→ Action item
Extract all of the entries and give them again, word for word.

Data supplied section start

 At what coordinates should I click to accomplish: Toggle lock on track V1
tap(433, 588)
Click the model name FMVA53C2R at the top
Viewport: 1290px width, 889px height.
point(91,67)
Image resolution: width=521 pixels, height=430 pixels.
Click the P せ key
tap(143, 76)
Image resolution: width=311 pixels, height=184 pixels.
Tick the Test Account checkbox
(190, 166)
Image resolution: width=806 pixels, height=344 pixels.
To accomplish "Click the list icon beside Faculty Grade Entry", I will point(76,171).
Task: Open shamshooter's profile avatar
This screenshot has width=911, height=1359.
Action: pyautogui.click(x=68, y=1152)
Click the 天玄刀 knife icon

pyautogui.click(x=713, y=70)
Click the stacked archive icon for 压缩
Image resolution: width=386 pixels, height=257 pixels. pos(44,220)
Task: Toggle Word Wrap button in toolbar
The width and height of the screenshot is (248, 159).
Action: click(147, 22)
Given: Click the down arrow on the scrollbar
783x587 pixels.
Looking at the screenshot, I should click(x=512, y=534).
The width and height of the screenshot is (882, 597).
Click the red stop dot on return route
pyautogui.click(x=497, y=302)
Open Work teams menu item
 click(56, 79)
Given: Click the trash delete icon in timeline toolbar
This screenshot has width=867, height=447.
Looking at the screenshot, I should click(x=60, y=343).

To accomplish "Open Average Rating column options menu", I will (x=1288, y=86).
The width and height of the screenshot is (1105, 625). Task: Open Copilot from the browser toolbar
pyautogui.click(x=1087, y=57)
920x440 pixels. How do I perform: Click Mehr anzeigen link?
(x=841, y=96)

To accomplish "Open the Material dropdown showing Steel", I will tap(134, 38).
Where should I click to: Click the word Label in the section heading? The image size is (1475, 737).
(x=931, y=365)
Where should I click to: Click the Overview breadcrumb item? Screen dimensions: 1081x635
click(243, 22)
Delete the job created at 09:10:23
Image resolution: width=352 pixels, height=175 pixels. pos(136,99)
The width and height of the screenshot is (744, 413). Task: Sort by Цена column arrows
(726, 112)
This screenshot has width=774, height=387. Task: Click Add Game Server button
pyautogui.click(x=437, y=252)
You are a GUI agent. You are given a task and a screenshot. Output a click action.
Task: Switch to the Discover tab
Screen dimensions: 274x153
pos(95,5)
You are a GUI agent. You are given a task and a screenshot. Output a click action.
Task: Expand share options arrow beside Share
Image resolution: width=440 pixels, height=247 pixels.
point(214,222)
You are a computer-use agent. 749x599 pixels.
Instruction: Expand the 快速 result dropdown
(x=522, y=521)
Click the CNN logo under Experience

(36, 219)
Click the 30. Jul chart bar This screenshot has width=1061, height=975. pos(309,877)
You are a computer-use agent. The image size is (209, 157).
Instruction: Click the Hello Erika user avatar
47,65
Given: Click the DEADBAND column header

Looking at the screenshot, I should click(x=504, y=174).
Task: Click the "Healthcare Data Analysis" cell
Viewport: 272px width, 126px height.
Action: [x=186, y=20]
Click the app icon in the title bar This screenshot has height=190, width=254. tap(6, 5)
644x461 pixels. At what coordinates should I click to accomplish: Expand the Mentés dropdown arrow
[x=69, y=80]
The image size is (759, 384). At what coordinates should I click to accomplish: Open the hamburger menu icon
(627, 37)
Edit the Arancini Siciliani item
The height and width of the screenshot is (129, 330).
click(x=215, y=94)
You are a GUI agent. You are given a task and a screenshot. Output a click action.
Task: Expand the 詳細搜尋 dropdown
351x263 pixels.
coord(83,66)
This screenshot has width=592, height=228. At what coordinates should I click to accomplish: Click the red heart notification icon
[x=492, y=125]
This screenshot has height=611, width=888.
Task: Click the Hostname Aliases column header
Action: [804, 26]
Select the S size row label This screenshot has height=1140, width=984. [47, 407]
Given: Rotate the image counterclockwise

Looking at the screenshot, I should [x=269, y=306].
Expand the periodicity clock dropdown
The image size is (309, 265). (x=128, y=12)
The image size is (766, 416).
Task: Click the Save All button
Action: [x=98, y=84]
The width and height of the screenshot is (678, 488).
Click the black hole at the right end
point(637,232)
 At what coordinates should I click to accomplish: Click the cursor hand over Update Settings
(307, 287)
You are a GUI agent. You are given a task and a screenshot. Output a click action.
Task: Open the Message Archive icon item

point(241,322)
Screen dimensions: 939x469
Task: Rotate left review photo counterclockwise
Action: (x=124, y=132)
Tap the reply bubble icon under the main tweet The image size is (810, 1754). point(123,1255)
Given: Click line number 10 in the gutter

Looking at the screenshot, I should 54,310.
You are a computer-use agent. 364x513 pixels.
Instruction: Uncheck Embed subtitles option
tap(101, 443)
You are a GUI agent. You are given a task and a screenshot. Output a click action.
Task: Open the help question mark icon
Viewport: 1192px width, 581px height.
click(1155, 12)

Data supplied section end

→ Task output
 At what coordinates should I click to accomplish: Toggle lock on track V1
tap(433, 588)
Click the model name FMVA53C2R at the top
Viewport: 1290px width, 889px height.
point(91,67)
Image resolution: width=521 pixels, height=430 pixels.
Click the P せ key
tap(143, 76)
Image resolution: width=311 pixels, height=184 pixels.
Tick the Test Account checkbox
(190, 166)
Image resolution: width=806 pixels, height=344 pixels.
To accomplish "Click the list icon beside Faculty Grade Entry", I will point(76,171).
Task: Open shamshooter's profile avatar
This screenshot has width=911, height=1359.
Action: pyautogui.click(x=68, y=1152)
Click the 天玄刀 knife icon

pyautogui.click(x=713, y=70)
Click the stacked archive icon for 压缩
Image resolution: width=386 pixels, height=257 pixels. pos(44,220)
Task: Toggle Word Wrap button in toolbar
The width and height of the screenshot is (248, 159).
Action: click(147, 22)
Given: Click the down arrow on the scrollbar
783x587 pixels.
Looking at the screenshot, I should click(x=512, y=534).
The width and height of the screenshot is (882, 597).
Click the red stop dot on return route
pyautogui.click(x=497, y=302)
Open Work teams menu item
 click(56, 79)
Given: Click the trash delete icon in timeline toolbar
This screenshot has width=867, height=447.
Looking at the screenshot, I should click(x=60, y=343).

To accomplish "Open Average Rating column options menu", I will (x=1288, y=86).
The width and height of the screenshot is (1105, 625). Task: Open Copilot from the browser toolbar
pyautogui.click(x=1087, y=57)
920x440 pixels. How do I perform: Click Mehr anzeigen link?
(x=841, y=96)

To accomplish "Open the Material dropdown showing Steel", I will tap(134, 38).
Where should I click to: Click the word Label in the section heading? The image size is (1475, 737).
(x=931, y=365)
Where should I click to: Click the Overview breadcrumb item? Screen dimensions: 1081x635
click(243, 22)
Delete the job created at 09:10:23
Image resolution: width=352 pixels, height=175 pixels. pos(136,99)
The width and height of the screenshot is (744, 413). Task: Sort by Цена column arrows
(726, 112)
This screenshot has width=774, height=387. Task: Click Add Game Server button
pyautogui.click(x=437, y=252)
You are a GUI agent. You are given a task and a screenshot. Output a click action.
Task: Switch to the Discover tab
Screen dimensions: 274x153
pos(95,5)
You are a GUI agent. You are given a task and a screenshot. Output a click action.
Task: Expand share options arrow beside Share
Image resolution: width=440 pixels, height=247 pixels.
point(214,222)
You are a computer-use agent. 749x599 pixels.
Instruction: Expand the 快速 result dropdown
(x=522, y=521)
Click the CNN logo under Experience

(36, 219)
Click the 30. Jul chart bar This screenshot has width=1061, height=975. pos(309,877)
You are a computer-use agent. The image size is (209, 157).
Instruction: Click the Hello Erika user avatar
47,65
Given: Click the DEADBAND column header

Looking at the screenshot, I should click(x=504, y=174).
Task: Click the "Healthcare Data Analysis" cell
Viewport: 272px width, 126px height.
Action: [x=186, y=20]
Click the app icon in the title bar This screenshot has height=190, width=254. tap(6, 5)
644x461 pixels. At what coordinates should I click to accomplish: Expand the Mentés dropdown arrow
[x=69, y=80]
The image size is (759, 384). At what coordinates should I click to accomplish: Open the hamburger menu icon
(627, 37)
Edit the Arancini Siciliani item
The height and width of the screenshot is (129, 330).
click(x=215, y=94)
You are a GUI agent. You are given a task and a screenshot. Output a click action.
Task: Expand the 詳細搜尋 dropdown
351x263 pixels.
coord(83,66)
This screenshot has width=592, height=228. At what coordinates should I click to accomplish: Click the red heart notification icon
[x=492, y=125]
This screenshot has height=611, width=888.
Task: Click the Hostname Aliases column header
Action: [804, 26]
Select the S size row label This screenshot has height=1140, width=984. [47, 407]
Given: Rotate the image counterclockwise

Looking at the screenshot, I should [x=269, y=306].
Expand the periodicity clock dropdown
The image size is (309, 265). (x=128, y=12)
The image size is (766, 416).
Task: Click the Save All button
Action: [x=98, y=84]
The width and height of the screenshot is (678, 488).
Click the black hole at the right end
point(637,232)
 At what coordinates should I click to accomplish: Click the cursor hand over Update Settings
(307, 287)
You are a GUI agent. You are given a task and a screenshot. Output a click action.
Task: Open the Message Archive icon item

point(241,322)
Screen dimensions: 939x469
Task: Rotate left review photo counterclockwise
Action: (x=124, y=132)
Tap the reply bubble icon under the main tweet The image size is (810, 1754). point(123,1255)
Given: Click line number 10 in the gutter

Looking at the screenshot, I should 54,310.
You are a computer-use agent. 364x513 pixels.
Instruction: Uncheck Embed subtitles option
tap(101, 443)
You are a GUI agent. You are given a task and a screenshot. Output a click action.
Task: Open the help question mark icon
Viewport: 1192px width, 581px height.
click(1155, 12)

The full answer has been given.